Master of makeovers
The year 2018 is a career-defining one for Pradeep Rangan. A makeup artist in the Malayalam film industry for almost two decades, it took him all these years to earn a name. The man behind the makeover of Unni Mukundan in Chanakyathanthram and Jayaram in Panchavarnathatha, Pradeep is happy that his work is finally being recognised. “I have been in the industry since 2000, where I started off assisting makeup man Aji Sreekaryam,” recalls Pradeep, who joined his relative Aji to learn the nuances of the art. He was quick to learn and after assisting a few other stalwarts, in 2007 he went independent with the small movie Subhadram. Since then, he has worked in the movies of all major directors — Joshiy, Rajeev Ravi, Shaji Kailas, B. Unnikrishnan, Saji Surendran to the latest league of Don Max, Sajith Jagadnandan and Ramesh Pisharody. “It’s been 95 films,” he reveals the exact number.

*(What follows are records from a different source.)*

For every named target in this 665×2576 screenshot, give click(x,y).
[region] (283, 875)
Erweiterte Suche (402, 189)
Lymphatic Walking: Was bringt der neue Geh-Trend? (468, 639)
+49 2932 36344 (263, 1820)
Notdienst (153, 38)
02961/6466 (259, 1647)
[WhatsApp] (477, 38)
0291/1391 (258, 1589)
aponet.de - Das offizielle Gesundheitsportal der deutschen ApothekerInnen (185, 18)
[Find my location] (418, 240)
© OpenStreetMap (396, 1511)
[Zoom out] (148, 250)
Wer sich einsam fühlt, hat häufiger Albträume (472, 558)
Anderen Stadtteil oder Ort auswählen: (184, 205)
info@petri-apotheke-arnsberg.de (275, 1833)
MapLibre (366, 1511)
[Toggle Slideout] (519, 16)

Makeup, he says, should gel well with the character’s background and outlook. So Pradeep always makes it a point to study well about the character before deciding on the look. “Because if makeup appears fake, it would affect the credibility of the character,” he points out. Unni’s feminine avatar as Karishma had grabbed eyeballs when the first look of Chanakyathanthram was out. What made it stand out is that unlike the earlier roles of male actors appearing in feminine avatar, there is no vulgarising in makeup or costumes. “That was a conscious decision. Karishma had to be fresh and elegant, unlike most of the similar makeovers that were gaudy. The director (Kannan Thamarakkulam) gave the go-ahead,” he says.
It was easier said than done. The process was tough. Pradeep collected the stills of all the famous feminine makeovers of actors across the industries and decided to work on the sketch. “The sketch of Karishma is heavily drawn from the style and look of Anushka Shetty because I felt that she and Unni have similar features. I used contouring to focus on the shape of Unni’s chin and face. Unni has sharp eyes; to bring in the cuteness factor, I used green-grey lens, which made his eyes deep. A special wig was brought from Chennai. Everyone was impressed with the result,” he recalls.
Equally challenging was Jayaram’s bald look in Pisharody’s directorial debut Panchavarnathatha. He adds, “Along with the bald look, Jayaramettan was given big prosthetic ears and a huge pot belly. Shade-based makeup was used on him.” What the audience has seen is not even half of what is in store. Both the movies have many characters in different get-ups, but Pradeep won’t divulge more. “I am waiting for the release of both the films in April,” he says. Also in the pipeline are Kiran Prabhakaran’s Thakkol, in which he presents Murali Gopy and Indrajith in different get-ups, Althaf Salim’s Neeli and a Rajeev Kumar directorial.